The results show that the “Mixup Adversarial Training” model performed the best in defending against adversarial attacks. Both this model, and the “Adversarial Mixup” model, proved to be more effective for this dataset than either the simple “Adversarial Training” model or the simple “Mixup” model. This suggests that combining adversarial training with mixup may hold some promise in defending neural networks.

Here is the same experiment done on CIFAR-10. These are the results. They show some positive relationships, but are less supportive of the idea that mixup provides some additional support to adversarial training.

We repeated the same experiment on the GTSRB dataset using PGD instead of FGSM.

Random Erasure

Random erasure is another data augmentation method that was originally designed by Zhong et al. in 2017 as a way to help convolutional neural networks fight overfitting ⁹. We explore random erasure in concert with adversarial training as an adversarial defense strategy.

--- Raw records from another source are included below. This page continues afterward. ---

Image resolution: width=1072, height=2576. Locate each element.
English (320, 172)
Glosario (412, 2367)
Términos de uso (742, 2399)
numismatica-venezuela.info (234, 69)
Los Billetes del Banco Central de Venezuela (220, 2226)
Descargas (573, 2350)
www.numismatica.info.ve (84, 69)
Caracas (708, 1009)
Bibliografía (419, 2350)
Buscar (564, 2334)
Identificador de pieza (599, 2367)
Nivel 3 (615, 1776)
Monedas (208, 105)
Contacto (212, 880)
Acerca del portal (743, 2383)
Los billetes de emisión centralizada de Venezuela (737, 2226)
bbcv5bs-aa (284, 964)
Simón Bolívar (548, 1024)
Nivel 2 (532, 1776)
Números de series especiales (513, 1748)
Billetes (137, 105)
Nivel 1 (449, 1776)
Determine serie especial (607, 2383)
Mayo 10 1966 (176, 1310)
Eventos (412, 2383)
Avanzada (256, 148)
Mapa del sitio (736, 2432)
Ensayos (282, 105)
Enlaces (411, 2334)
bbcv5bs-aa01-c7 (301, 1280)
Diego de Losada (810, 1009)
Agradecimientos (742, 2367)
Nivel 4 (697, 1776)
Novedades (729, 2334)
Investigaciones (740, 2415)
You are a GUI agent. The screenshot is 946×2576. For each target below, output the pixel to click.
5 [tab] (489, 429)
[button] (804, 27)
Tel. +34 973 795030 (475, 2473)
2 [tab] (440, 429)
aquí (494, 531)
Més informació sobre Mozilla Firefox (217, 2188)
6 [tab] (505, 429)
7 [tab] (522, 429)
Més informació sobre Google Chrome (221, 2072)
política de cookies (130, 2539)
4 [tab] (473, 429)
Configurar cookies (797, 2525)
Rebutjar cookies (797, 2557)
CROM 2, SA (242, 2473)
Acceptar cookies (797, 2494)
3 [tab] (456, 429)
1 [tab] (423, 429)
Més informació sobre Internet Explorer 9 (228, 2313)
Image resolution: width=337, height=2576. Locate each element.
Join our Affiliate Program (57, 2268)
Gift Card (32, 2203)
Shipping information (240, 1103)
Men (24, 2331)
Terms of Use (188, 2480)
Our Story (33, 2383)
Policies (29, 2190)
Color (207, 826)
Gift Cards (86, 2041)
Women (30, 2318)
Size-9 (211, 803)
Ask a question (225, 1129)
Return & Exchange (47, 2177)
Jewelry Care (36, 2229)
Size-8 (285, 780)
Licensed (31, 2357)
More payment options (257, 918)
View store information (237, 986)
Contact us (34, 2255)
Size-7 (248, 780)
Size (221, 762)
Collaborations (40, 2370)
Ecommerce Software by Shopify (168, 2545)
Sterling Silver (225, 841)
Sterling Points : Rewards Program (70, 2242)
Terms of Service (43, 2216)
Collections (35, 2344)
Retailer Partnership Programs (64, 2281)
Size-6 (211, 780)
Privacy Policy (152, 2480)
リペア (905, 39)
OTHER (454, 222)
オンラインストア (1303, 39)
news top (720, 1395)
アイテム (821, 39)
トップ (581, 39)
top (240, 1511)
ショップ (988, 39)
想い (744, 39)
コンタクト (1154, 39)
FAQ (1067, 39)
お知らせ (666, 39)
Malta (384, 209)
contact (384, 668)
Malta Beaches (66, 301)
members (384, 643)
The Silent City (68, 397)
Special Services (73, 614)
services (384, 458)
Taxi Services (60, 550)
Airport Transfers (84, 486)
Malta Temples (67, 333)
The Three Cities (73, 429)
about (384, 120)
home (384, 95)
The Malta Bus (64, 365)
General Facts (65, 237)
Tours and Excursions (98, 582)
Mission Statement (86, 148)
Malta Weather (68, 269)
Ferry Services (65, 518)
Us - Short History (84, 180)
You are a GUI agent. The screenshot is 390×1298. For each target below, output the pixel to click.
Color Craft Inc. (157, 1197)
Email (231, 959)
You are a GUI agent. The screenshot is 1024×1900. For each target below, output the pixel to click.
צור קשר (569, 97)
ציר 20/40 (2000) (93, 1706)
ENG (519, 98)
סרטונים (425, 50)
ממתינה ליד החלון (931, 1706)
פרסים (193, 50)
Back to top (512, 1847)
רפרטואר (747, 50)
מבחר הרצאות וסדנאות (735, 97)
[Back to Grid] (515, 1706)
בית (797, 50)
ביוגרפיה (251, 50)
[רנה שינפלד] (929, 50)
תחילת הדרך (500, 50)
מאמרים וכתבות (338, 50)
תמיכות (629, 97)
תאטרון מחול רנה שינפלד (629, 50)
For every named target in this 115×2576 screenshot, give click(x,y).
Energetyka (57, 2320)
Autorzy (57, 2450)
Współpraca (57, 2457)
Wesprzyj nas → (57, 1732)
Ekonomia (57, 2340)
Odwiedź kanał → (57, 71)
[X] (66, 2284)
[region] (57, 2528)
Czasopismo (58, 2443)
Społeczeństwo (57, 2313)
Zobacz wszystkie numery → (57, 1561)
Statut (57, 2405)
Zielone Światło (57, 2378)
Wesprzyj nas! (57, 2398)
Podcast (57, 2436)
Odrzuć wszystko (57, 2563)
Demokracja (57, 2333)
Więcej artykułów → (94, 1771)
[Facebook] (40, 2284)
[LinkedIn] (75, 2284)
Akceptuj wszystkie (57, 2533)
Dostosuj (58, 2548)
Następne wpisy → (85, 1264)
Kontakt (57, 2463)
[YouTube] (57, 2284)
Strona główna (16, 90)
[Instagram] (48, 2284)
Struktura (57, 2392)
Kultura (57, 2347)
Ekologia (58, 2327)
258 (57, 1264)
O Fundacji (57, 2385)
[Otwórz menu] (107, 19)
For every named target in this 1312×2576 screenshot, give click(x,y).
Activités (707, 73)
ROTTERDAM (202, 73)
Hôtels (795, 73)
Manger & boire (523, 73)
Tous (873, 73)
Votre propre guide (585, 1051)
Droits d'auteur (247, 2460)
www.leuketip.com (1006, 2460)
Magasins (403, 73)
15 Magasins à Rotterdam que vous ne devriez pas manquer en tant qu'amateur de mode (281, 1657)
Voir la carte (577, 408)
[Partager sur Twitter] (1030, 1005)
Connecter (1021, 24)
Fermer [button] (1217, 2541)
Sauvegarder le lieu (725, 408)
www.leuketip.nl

The idea behind random erasure very simple: given an image $\vx$, cut out a randomly chosen rectangular region and replace it with randomly generated pixels to create an augmented image $\tilde{\vx}$. The class of the augmented image $\tilde{\vy}$ is the same as the class of the original image $\vy$. The pair $(\tilde{\vx},\tilde{\vy})$ is added to our training set.

Here is an example of a CIFAR-10 image with random erasure applied to it.

By blocking out parts of an image, random erasure is designed to prevent models from attending to random patches in the background of an image, thereby helping them “learn” better.

We investigate if random erasure can be used to improve the robustness of models with respect to adversarial examples. We consider the efficacy of random erasure both alone and with adversarial training.

Here are the results using FGSM on a CIFAR-10 dataset.

From this graph, we see that random erasure provides no improvement over the basic model and also no additional improvement over a model with adversarial training. Therefore, this method of data augmentation looks less promising than mixup.

Conclusion

In this project, we explored the growing field of adversarial examples, looking at both attack and defense techniques. Adversarial examples are certainly an important aspect of machine learning that must be examined further, as they illustrate how powerful neural networks that are ubiquitous in daily life can be easily fooled. From our defense research, we conclude that mixup shows some promise of being a useful defense tactic, especially when combined with adversarial training. In the future, we would definitely like to explore how other methods can be used to form effective defenses. On the attack side, it would be interesting to look into adversarial examples on discrete input spaces (such as language) and how to construct them when computing the gradient is not possible.